Французы всегда были более скульпторы и архитекторы, чем живописцы и музыканты. Настоящие плоды французского гения — литература и драматическое искусство. Между нашими замечательными живописцами нет ни одного, чьи картины не были бы произведениями из вторых рук». В свою очередь, немец Пехт, не взирая на весь свой ярый классицизм и еще более ярый квасной патриотизм, принужден признаться, что французская скульптура стоит так высоко, так высоко, что не только превосходит всю немецкую (что ужасно для истинного немецкого сердца), но просто равняется, по своему мастерству, — античной.
И вот этакую-то скульптуру заткнул за пояс, по единогласному признанию всего международного жюри, наш художник.

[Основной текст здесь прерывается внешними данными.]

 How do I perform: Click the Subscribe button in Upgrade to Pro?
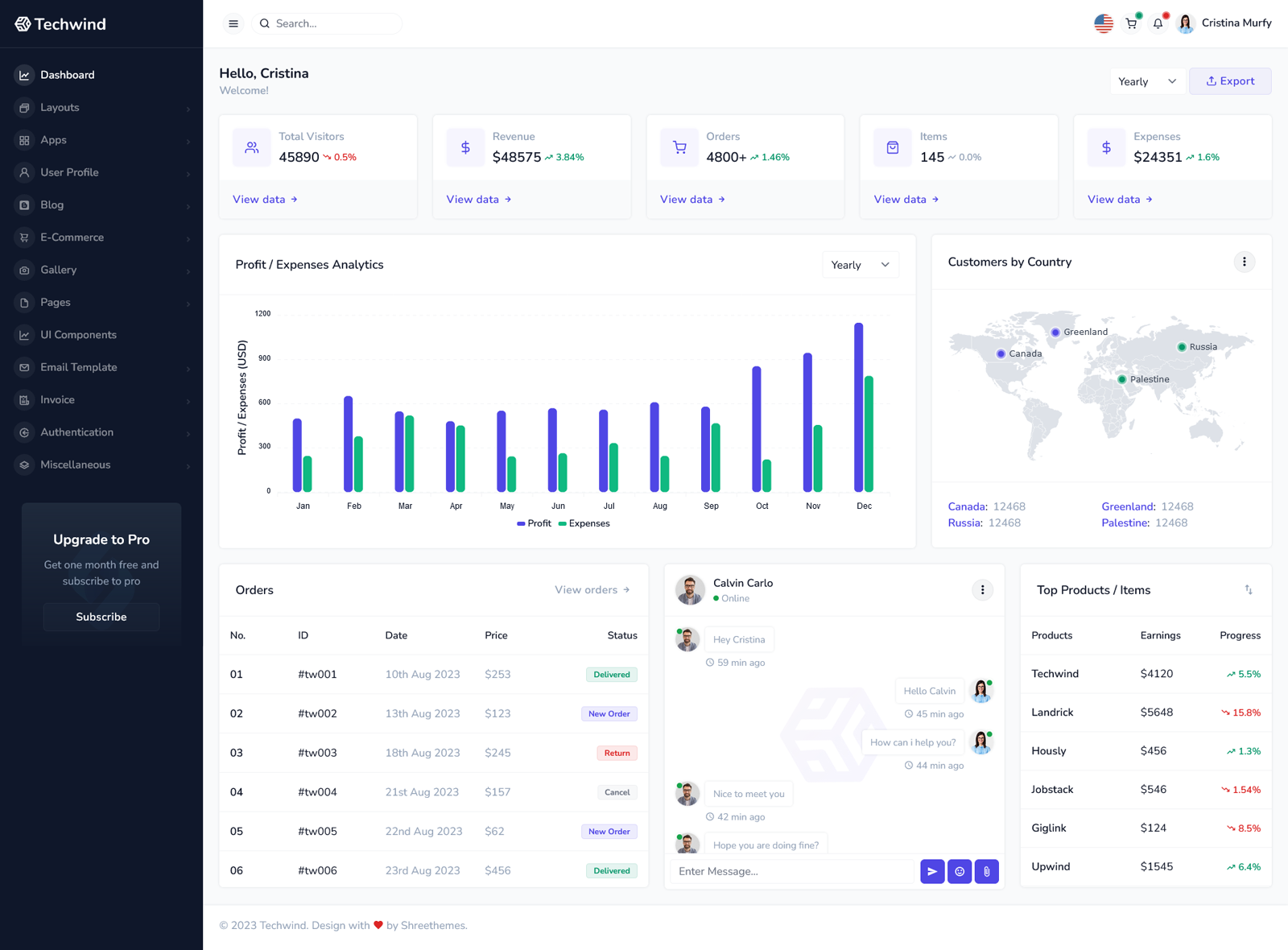pos(101,617)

Торжество для нас немаловажное. Про нас больше не скажут, что у нас нет и тени оригинальности!
Однако полно приводить все только чужие мнения и награды. Давай посмотрим, что для нас самих значит наша нынешняя скульптура. Но наперед надо сказать пару слов про европейскую скульптуру нашего времени.

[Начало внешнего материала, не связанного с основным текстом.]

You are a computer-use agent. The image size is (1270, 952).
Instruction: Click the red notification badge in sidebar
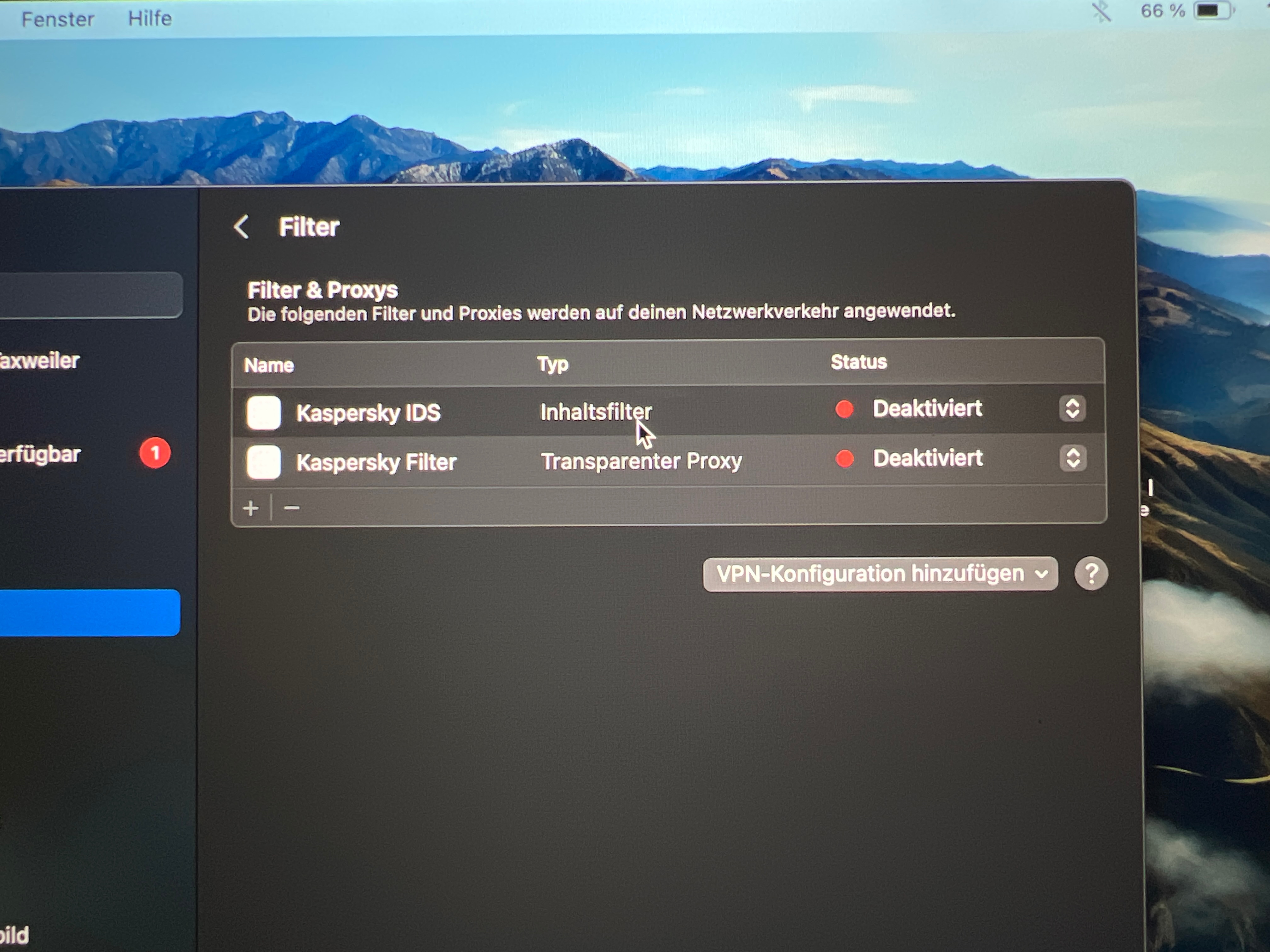pyautogui.click(x=155, y=453)
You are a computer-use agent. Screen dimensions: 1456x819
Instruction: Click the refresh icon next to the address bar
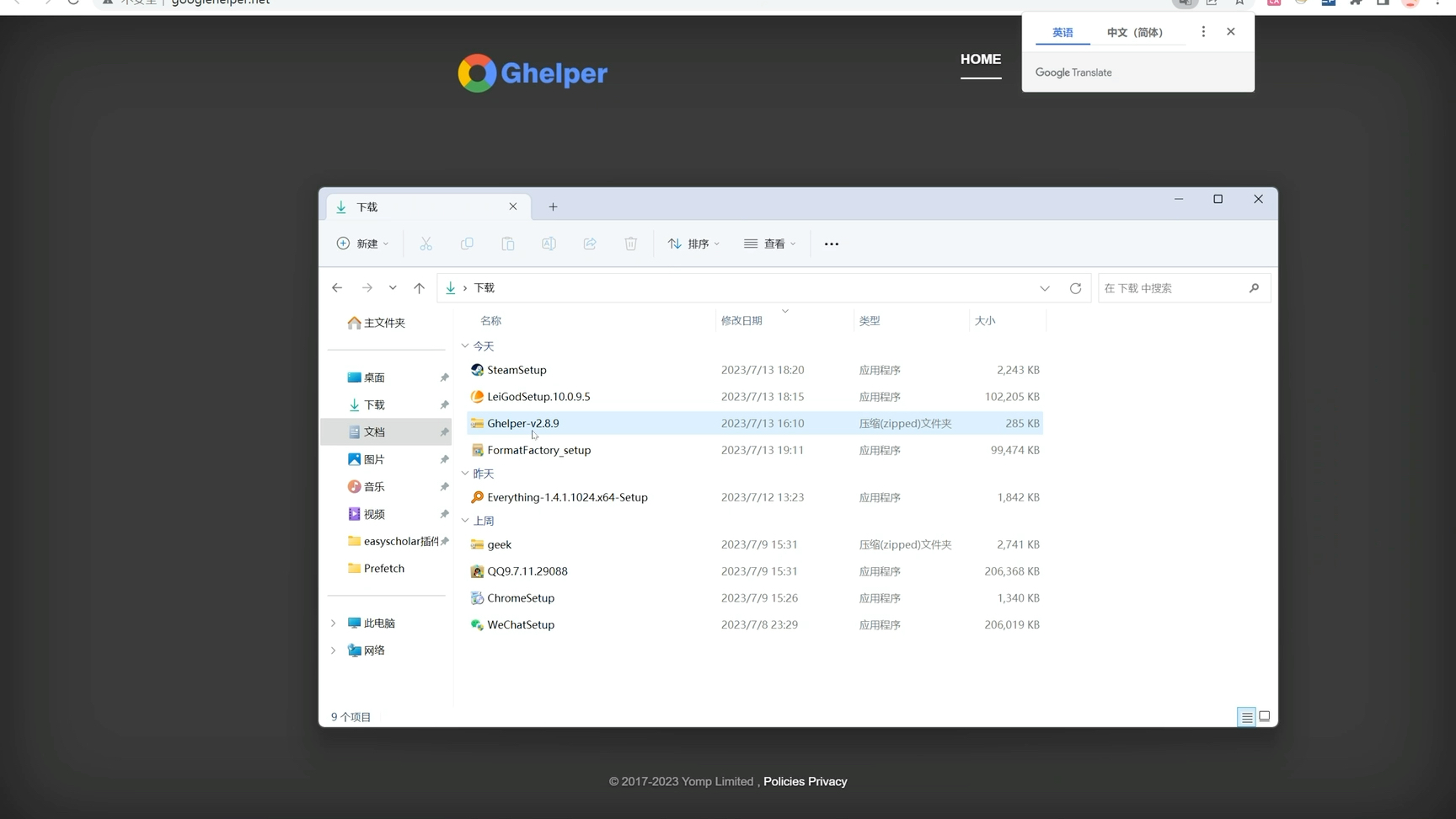[1075, 287]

Художественные критики и писатели могут говорить что им угодно и превозносить нынешнюю скульптуру превыше тридцати трех облаков ходячих, а все она — что-то такое, что всем в Европе чуждо и далеко. Что может быть доказательнее слов того же самого Шарля Блана, давно уже стоящего на страже «истинного» искусства не только в своей Франции, но и в Европе вообще: «Кто объяснит этот странный феномен! — восклицает он. — Скульптура то искусство, к которому французская школа всего более способна, но к которому французская публика всего более равнодушна! Можно даже сказать, что чем наши художники искуснее в скульптуре, тем наша публика к ней холоднее. И это до такой степени, что комиссарам всемирной выставки могла притти в голову мысль — вовсе не делать специальной скульптурной выставки, а все работы по этой части за последние десять лет рассеять па обоим дворцам Марсова поля и Трокадеро, по садам, по Иенскому мосту, вокруг фонтанов, по углам аллей и улиц, по балюстрадам террасы, наконец везде, где эти статуи могли бы служить дополнением общей декорации. Это предположение не встретило сопротивления, и только вопли скульпторов заставили министра, заведывавшего выставкой, отвести французской скульптуре три залы, сначала назначенные для помещения исторического бытового музея (мебели, фарфора, стекла, материи и т. д.). Надо признаться, никогда ничего подобного не могло случиться у нас с живописью — так велика разница между нашею склонностью к картинам и статуям… Скульптура погибла бы во Франции, если бы ей не покровительствовала та личность, что воплощает в себе общие интересы и называется государством».